A well-received comment on this site stated:
Pundits might not understand inflation but macroeconomists actually understand inflation well nowadays
What models are currently used to forecast inflation, and what are their empirical accuracies?
A well-received comment on this site stated:
Pundits might not understand inflation but macroeconomists actually understand inflation well nowadays
What models are currently used to forecast inflation, and what are their empirical accuracies?
Before providing answer, you should note forecasting is separate discipline from standard empirical economics. Even the word model has slightly different meaning in lets say theoretical economics, applied economics and forecasting where the latter uses purely statistical definition. As a result forecasting models are not a measure of our understanding of economic phenomena, and what even worse ability to forecast variable can be completely orthogonal on level of knowledge or actual 'deep' understanding of a variable (more on this in PS if you are interested).
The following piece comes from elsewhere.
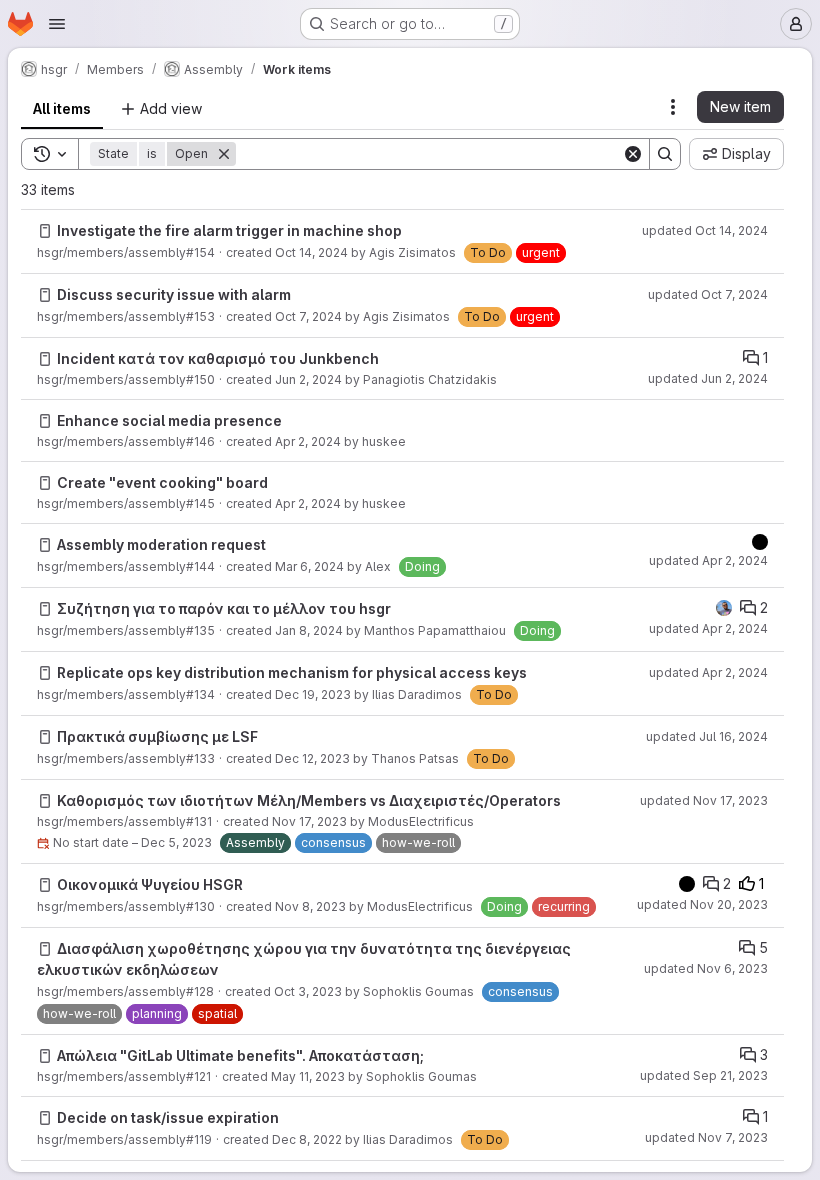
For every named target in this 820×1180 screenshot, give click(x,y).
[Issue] (45, 231)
What models are currently used to forecast inflation, and what are their empirical accuracies?
Since you are talking about forecasting there is extremely large number of models, since the way how modern 21st century forecasting is being done is that you on purpose construct multiplicity of models (even very similar ones) like for example multiple DSGE models, and then you aggregate forecasts. Since, it is beyond scope of stack exchange to cover every single model I will cover 4 big categories:
These are models that are currently quite a 'hit' with central bankers. Generally having quite small forecasting errors. For example, LASSO or Random Forest ML methods were shown to be able to achieve RSME/MAE relative to random walk (RW) benchmark of approximately 0.7 in some specification for price level (change of which gives you inflation) which is quite accurate (Medeiros et al, 2019).
These include simple things such as AR models. This category somewhat overlaps with previous one as ML models can be based on some simple time series regression if you look deep enough under the hood, but in this category I include simply direct use of univariate time series models without.
These are not as accurate as ML models but still can have quite high accuracy Medeiros, 2019 report RSME/MAE relative to RW of around 0.8 for price level.
These models are being used although sometimes they have problem beating random walk. However, depending on exact specification they can still do it (see Christoffel et al 2010).
These are models based on some structural model of an economy. Mixed DSGE models can be showed to perform better than pure VAR Christoffel et al 2010, they typically don't work as well as ML models but they are used as they actually are able to provide us with some structural insight beside just providing in-sightless forecasts.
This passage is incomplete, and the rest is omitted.